=== TASK INSTRUCTIONS ===
Word for word, restate the records from their first line through the line with "Screen dimensions: 468x521", both ends included; omit each picture.

=== RECORDS TO PROCESS ===

....

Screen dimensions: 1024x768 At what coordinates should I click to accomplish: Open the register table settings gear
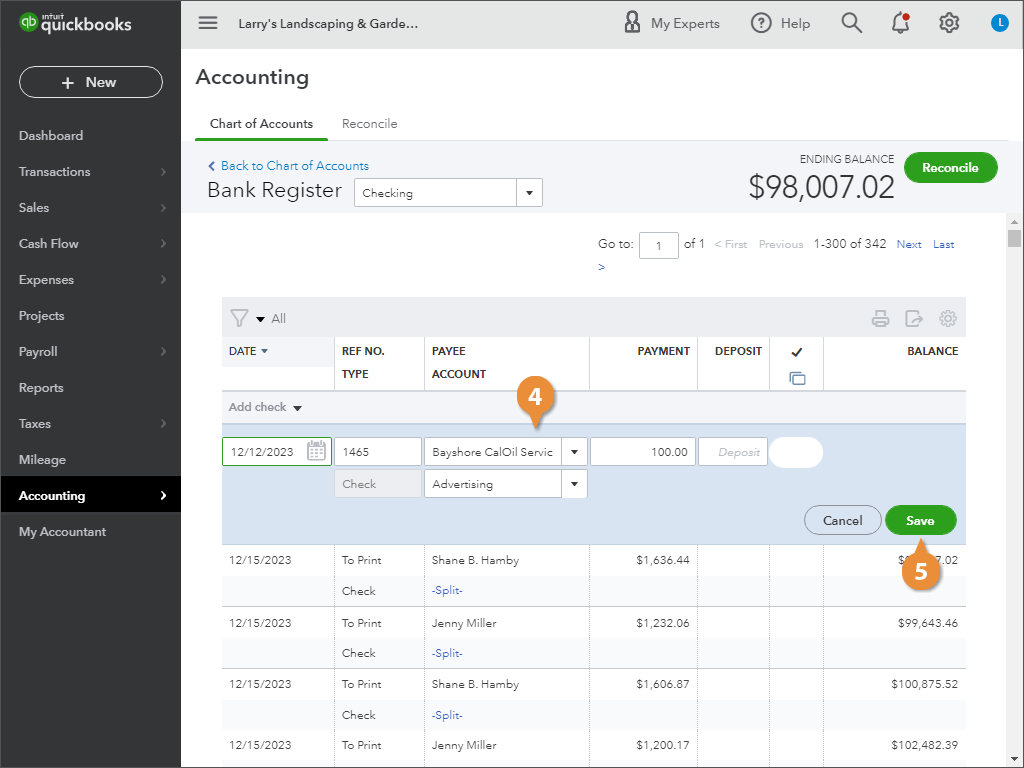[948, 319]
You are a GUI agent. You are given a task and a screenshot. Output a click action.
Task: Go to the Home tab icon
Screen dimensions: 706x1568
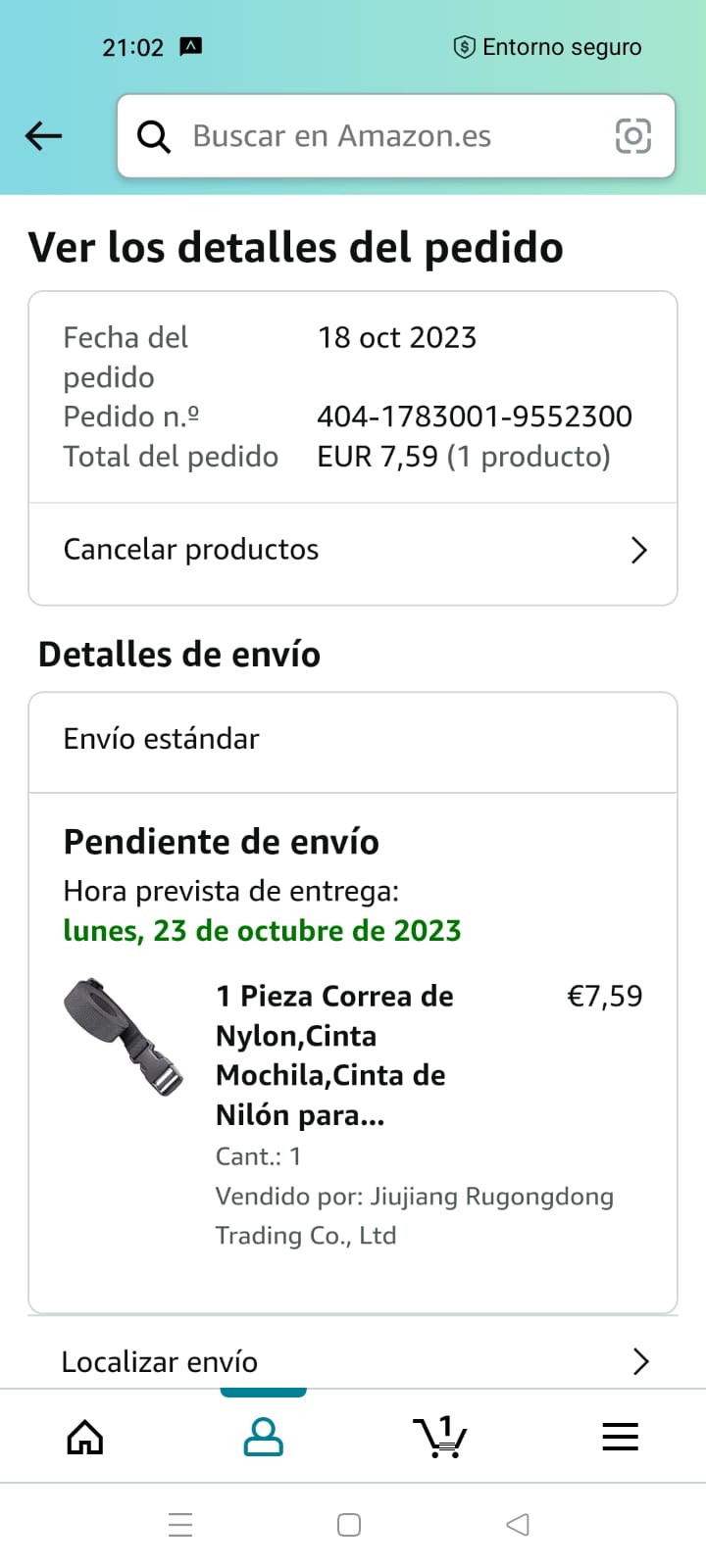(85, 1438)
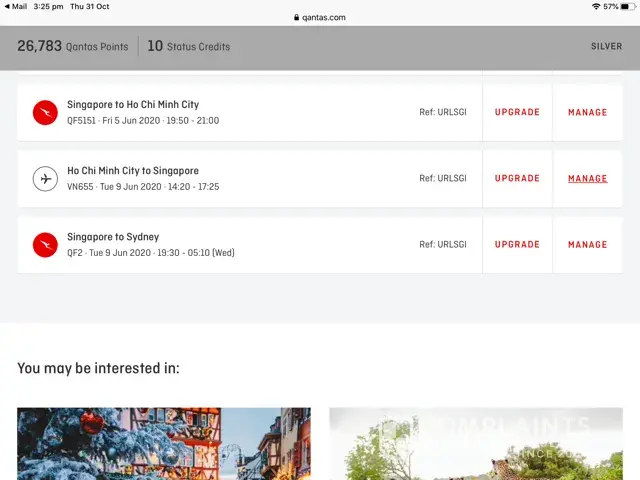This screenshot has height=480, width=640.
Task: Tap the lock icon in the address bar
Action: (x=296, y=17)
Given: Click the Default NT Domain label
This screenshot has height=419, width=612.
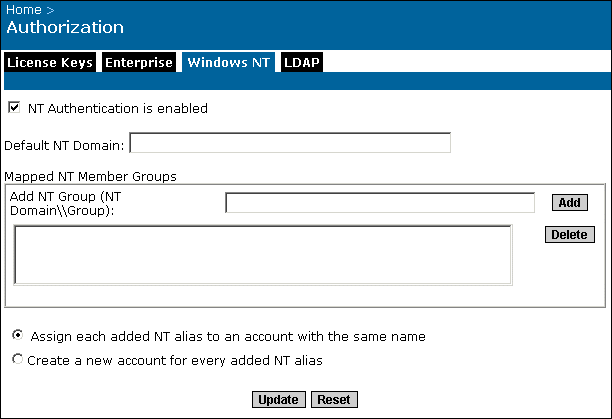Looking at the screenshot, I should click(64, 146).
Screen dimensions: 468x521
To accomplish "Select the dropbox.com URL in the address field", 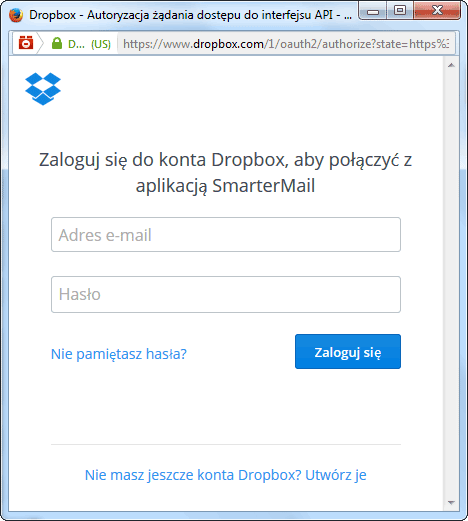I will pos(286,44).
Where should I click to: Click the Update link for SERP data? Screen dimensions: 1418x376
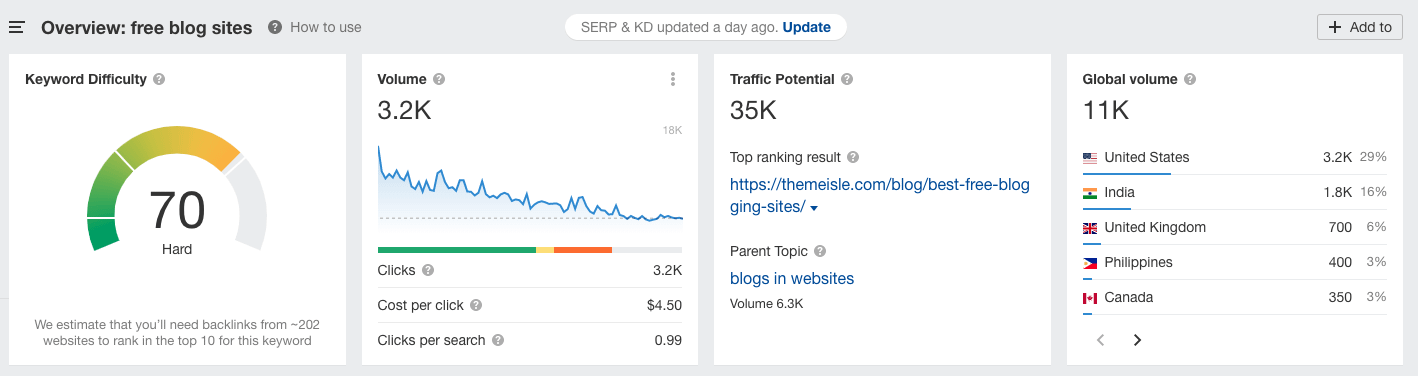807,27
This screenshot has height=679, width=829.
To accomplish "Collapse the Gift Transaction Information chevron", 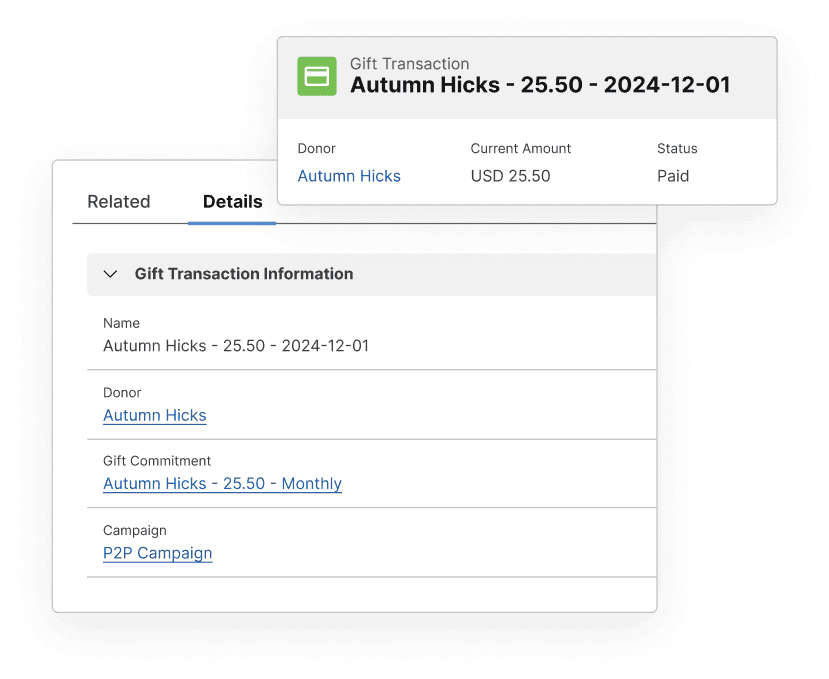I will pos(111,274).
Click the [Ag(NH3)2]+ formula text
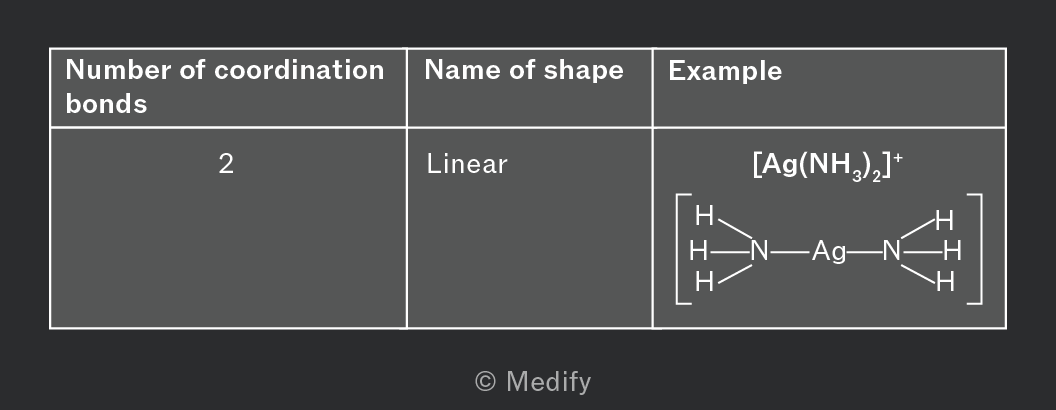The height and width of the screenshot is (410, 1056). pos(827,166)
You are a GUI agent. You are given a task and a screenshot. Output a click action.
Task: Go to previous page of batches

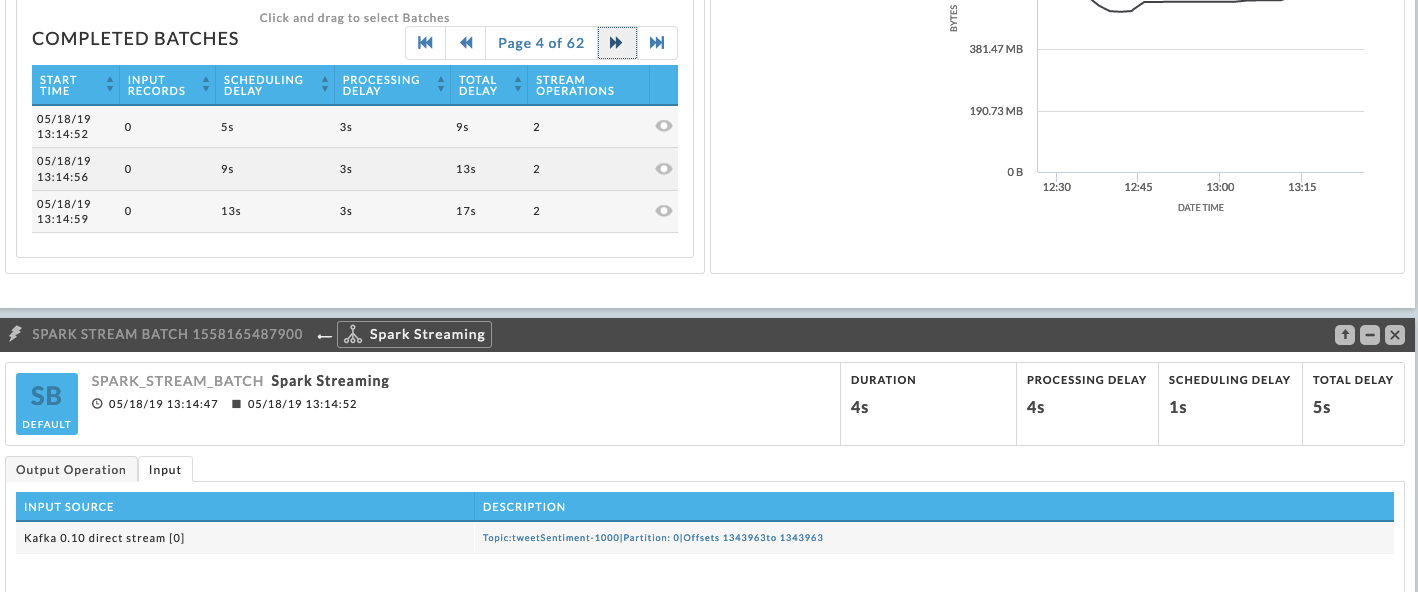click(465, 43)
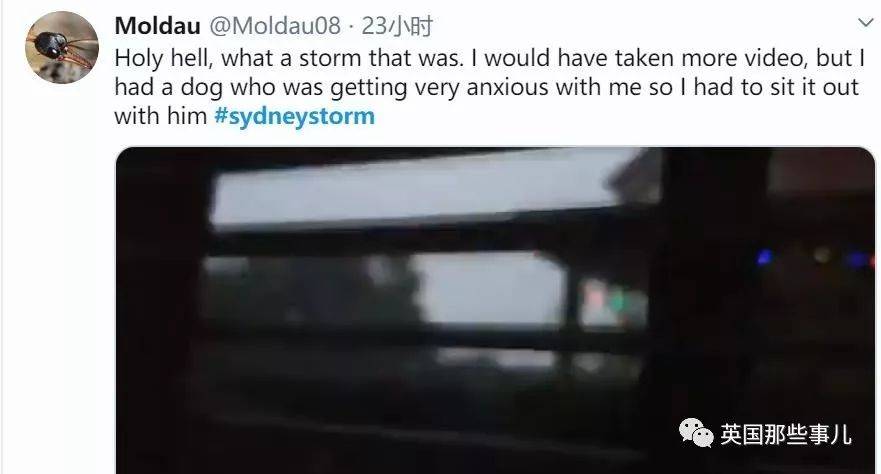Click the middle bright window pane in video
Viewport: 881px width, 474px height.
(x=489, y=288)
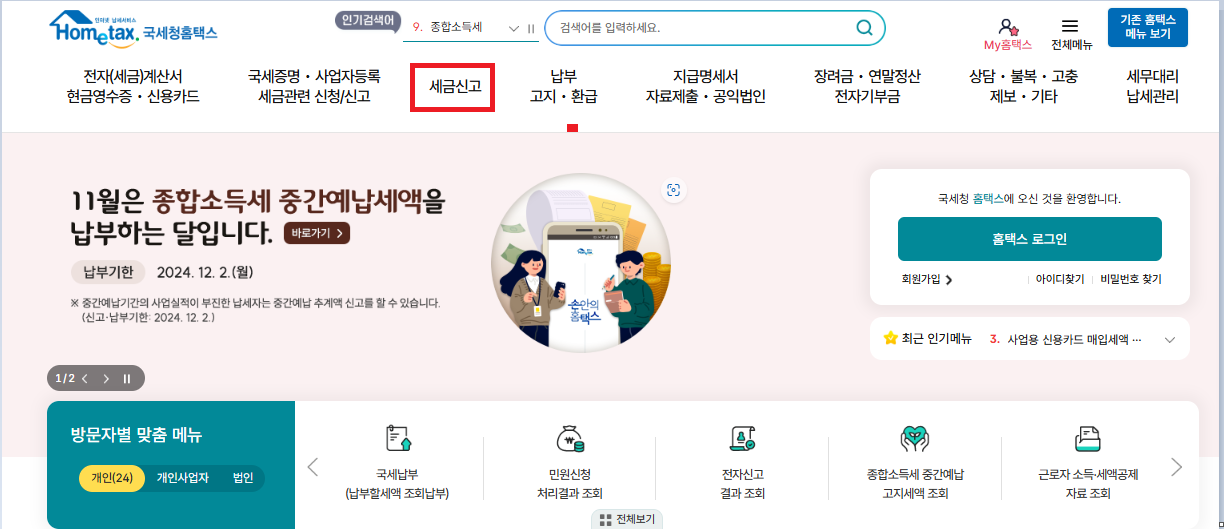Expand the 최근 인기메뉴 list

(1169, 339)
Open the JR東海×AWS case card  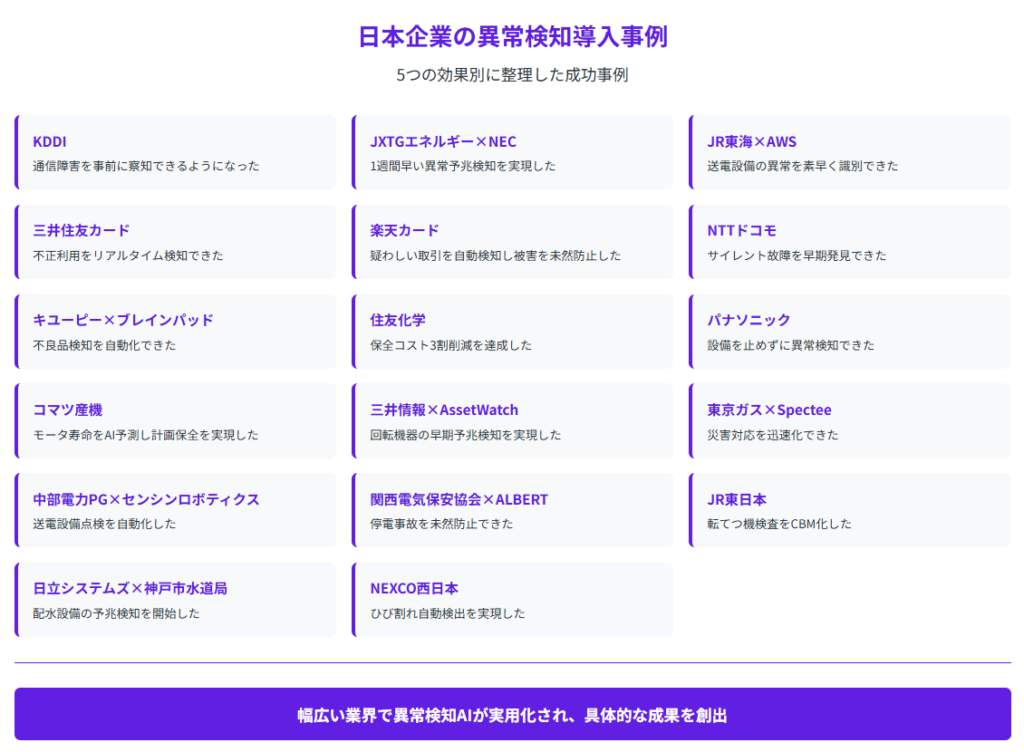(849, 153)
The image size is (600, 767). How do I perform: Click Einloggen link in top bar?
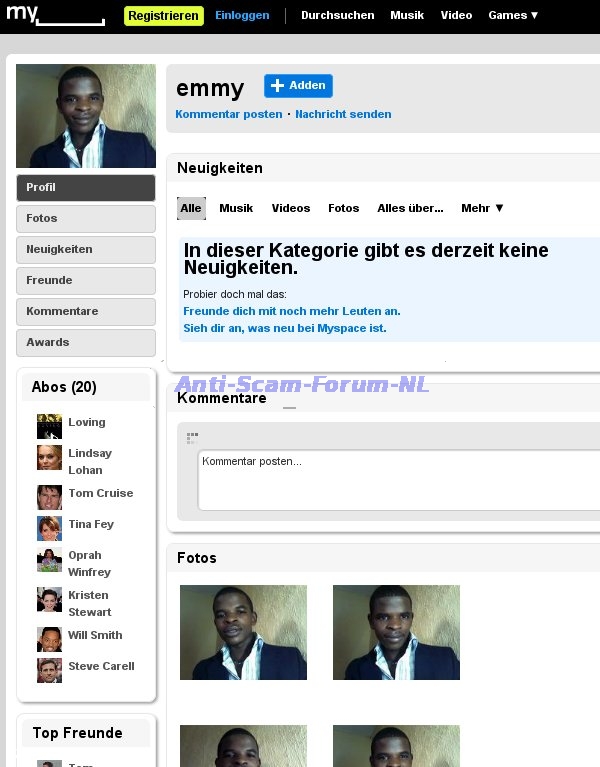coord(242,15)
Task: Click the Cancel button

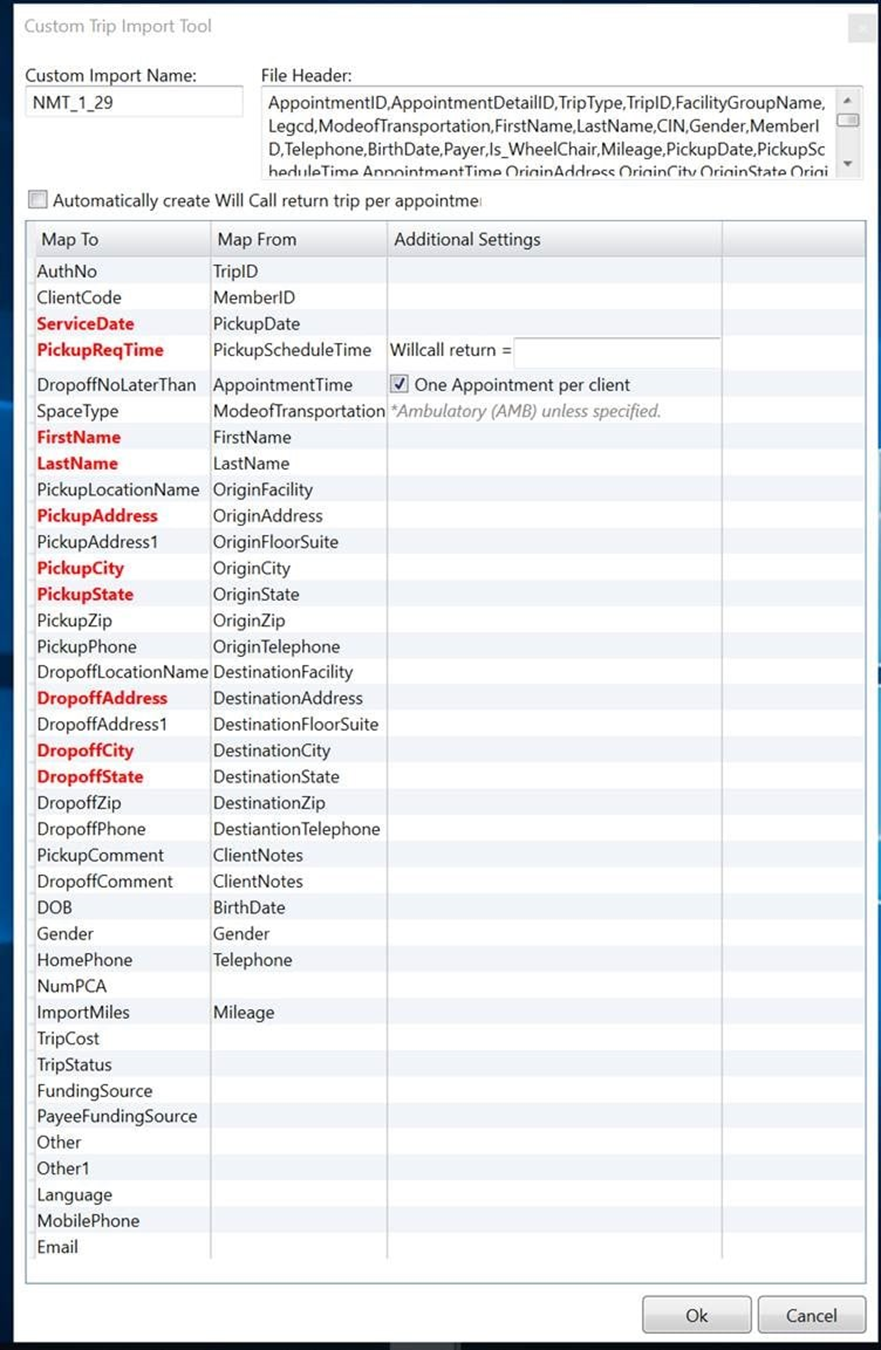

....

=== ANSWER AREA ===
Screen dimensions: 1024x768 At what coordinates should I click to accomplish: Open the register table settings gear
[948, 319]
You are a GUI agent. You are given a task and a screenshot. Output a click action.
Task: Go to the Home tab icon
Screen dimensions: 706x1568
(85, 1438)
This screenshot has height=480, width=640.
Task: Tap the lock icon in the address bar
Action: (x=296, y=17)
Given: Click the Default NT Domain label
This screenshot has height=419, width=612.
Looking at the screenshot, I should click(64, 146).
Screen dimensions: 468x521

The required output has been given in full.